This article was written exclusively for Investing.com
Rates are falling in the US, and investors appear to be wondering why. One doesn’t have to look too hard to figure it out; yields are declining worldwide. Whether that is because of concerns of the rise of the Delta variant of COVID-19 or a general slowing in economic growth. Rates across Europe have plunged, with the German 10-year now trading below negative 40 bps.
Lower rates around the globe have sent yields in the US plunging back to 1.25% on the 10-year Treasury. Despite the decline, rates in the US are very desirable to investors around the globe. That is because the spread or difference between a US 10-year and a German or French 10-year is at historically wide points. It has resulted in foreign investors buying US debt and, therefore, helped to strengthen the US dollar .
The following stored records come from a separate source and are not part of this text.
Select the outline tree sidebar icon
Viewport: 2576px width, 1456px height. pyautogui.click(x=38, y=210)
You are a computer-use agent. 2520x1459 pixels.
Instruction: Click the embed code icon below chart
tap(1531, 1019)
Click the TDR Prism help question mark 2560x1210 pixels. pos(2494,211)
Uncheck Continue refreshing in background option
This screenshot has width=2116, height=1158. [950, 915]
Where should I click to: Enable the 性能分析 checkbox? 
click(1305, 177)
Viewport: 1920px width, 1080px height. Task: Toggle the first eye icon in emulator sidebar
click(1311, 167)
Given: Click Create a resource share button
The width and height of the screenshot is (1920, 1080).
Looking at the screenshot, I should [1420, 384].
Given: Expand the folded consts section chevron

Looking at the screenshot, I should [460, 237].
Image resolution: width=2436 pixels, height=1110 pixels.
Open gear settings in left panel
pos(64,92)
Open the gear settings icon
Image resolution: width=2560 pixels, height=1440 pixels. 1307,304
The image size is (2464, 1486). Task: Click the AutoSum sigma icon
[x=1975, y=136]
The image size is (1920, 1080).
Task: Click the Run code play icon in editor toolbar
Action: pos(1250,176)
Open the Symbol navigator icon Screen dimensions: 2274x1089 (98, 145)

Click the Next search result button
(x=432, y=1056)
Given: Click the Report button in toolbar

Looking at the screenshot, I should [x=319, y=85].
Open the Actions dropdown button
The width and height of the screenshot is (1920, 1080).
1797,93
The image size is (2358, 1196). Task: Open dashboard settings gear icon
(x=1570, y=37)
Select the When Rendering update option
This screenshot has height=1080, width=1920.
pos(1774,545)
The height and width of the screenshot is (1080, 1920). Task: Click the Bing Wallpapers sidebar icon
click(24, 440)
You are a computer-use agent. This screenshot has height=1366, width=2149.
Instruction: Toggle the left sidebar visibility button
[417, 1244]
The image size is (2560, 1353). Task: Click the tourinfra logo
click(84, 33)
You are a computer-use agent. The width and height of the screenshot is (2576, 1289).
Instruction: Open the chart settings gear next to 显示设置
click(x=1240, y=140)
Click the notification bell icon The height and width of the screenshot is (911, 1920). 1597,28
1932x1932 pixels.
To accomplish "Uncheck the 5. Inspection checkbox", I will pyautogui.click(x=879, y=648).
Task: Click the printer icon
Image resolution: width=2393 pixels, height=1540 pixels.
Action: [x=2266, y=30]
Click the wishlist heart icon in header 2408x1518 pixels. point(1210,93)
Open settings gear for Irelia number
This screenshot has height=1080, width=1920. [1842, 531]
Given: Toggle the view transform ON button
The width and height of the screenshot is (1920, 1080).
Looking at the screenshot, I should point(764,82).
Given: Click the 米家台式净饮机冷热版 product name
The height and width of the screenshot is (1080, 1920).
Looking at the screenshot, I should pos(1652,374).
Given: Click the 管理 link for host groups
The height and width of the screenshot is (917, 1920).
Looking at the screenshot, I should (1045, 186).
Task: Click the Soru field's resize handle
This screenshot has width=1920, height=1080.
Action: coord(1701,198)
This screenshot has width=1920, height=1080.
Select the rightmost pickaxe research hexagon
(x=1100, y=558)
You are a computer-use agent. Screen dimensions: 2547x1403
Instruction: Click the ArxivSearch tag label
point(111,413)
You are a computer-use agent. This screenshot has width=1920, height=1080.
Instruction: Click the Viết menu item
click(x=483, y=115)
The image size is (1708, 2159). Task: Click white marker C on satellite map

Lower Yields May Lie Ahead
Due to this, US yields may only continue to push lower over the near term, especially if central banks like the ECB or the BOJ continue to offer very dovish monetary policies. At the same time, the US Federal Reserve begins to consider a path that results in the tapering of quantitative easing. US rates will remain extremely attractive, keeping the long end of the US yield curve from rising and perhaps even pushing lower. But with the threat of a Fed taper coming, yields on the shorter end of the curve may begin to lift, and that could result in the spread between short-and long-dated US bonds to begin to contract, sending a risk-off message to the reflation trade.
Reflation Sectors May Suffer
The equity sector that is most likely to suffer would be the financials, as they are the most sensitively tied to changes in interest rates and the yield curve. Lower long-end rates and a flatter yield curve would negatively affect this group, sending prices even lower. Since the beginning of June, the Financial Select Sector SPDR® Fund (NYSE: XLF ) has fallen more than 7%, and that could only be the start of the declines if yields push down further.
A Stronger Dollar
Additionally, as international investors seek to buy US debt, those investors will sell local currency and buy US dollars, strengthen its value as demand grows. A stronger dollar will weigh on sectors such as materials and energy while stopping inflation dead in its tracks as the price of commodities falls in value. Finally, a stronger dollar will, as a result, begin to hurt the revenue and earnings of multinational companies as US exports become less competitive abroad.
Whether it is due to the fear of slowing US and global growth sending rates down, or fears of the Delta variant, rates are falling and have likely not bottomed yet. The forces at play, such as easy global monetary policy and negative yields around the world, make rates here in the US too attractive to investors to pass up, and if that persists, rates will struggle to rise, as the dollar remains strong. That is a death sentence for the reflation trade and all the sectors that go with it.